Start of Available data

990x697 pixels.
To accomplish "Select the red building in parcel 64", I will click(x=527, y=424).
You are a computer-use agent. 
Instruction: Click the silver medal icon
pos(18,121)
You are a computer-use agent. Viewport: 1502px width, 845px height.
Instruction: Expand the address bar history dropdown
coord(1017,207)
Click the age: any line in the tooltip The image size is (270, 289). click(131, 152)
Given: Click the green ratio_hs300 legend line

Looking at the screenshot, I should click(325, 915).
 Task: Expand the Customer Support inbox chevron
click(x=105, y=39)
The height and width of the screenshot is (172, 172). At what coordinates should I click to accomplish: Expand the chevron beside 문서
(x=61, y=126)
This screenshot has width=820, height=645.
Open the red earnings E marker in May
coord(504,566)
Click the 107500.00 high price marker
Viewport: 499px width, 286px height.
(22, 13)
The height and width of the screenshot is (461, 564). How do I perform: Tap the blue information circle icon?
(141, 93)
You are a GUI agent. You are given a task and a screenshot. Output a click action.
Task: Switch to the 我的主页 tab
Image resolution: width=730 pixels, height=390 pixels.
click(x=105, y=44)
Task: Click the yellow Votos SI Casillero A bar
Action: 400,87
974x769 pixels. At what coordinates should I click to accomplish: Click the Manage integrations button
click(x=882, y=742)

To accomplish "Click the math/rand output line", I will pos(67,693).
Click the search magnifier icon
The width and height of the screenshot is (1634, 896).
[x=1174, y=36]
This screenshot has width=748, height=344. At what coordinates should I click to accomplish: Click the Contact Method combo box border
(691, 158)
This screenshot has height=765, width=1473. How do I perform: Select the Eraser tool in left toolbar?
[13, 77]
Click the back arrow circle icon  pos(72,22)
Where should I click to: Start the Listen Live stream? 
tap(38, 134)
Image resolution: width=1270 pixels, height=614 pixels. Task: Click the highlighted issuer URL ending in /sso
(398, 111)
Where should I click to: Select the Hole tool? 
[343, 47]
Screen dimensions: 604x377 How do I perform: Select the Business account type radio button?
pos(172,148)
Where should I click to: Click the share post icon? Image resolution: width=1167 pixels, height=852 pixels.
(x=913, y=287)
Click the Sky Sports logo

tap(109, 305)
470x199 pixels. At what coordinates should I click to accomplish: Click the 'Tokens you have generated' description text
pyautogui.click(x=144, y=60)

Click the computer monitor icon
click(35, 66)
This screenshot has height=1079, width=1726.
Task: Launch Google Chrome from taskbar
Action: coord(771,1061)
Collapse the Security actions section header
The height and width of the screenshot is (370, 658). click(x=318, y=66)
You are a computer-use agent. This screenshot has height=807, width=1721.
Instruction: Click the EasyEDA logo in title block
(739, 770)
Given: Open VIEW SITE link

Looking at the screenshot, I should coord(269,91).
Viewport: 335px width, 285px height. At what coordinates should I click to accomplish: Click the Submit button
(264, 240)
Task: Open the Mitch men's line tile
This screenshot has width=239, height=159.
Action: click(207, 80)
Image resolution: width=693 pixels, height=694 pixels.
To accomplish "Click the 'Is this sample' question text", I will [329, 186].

End of Available data

* [What to work on] Copy out everything word for word, from the line containing "Image resolution: width=693" down to the end of the records.

* [Written response]
Image resolution: width=693 pixels, height=694 pixels.
To accomplish "Click the 'Is this sample' question text", I will [329, 186].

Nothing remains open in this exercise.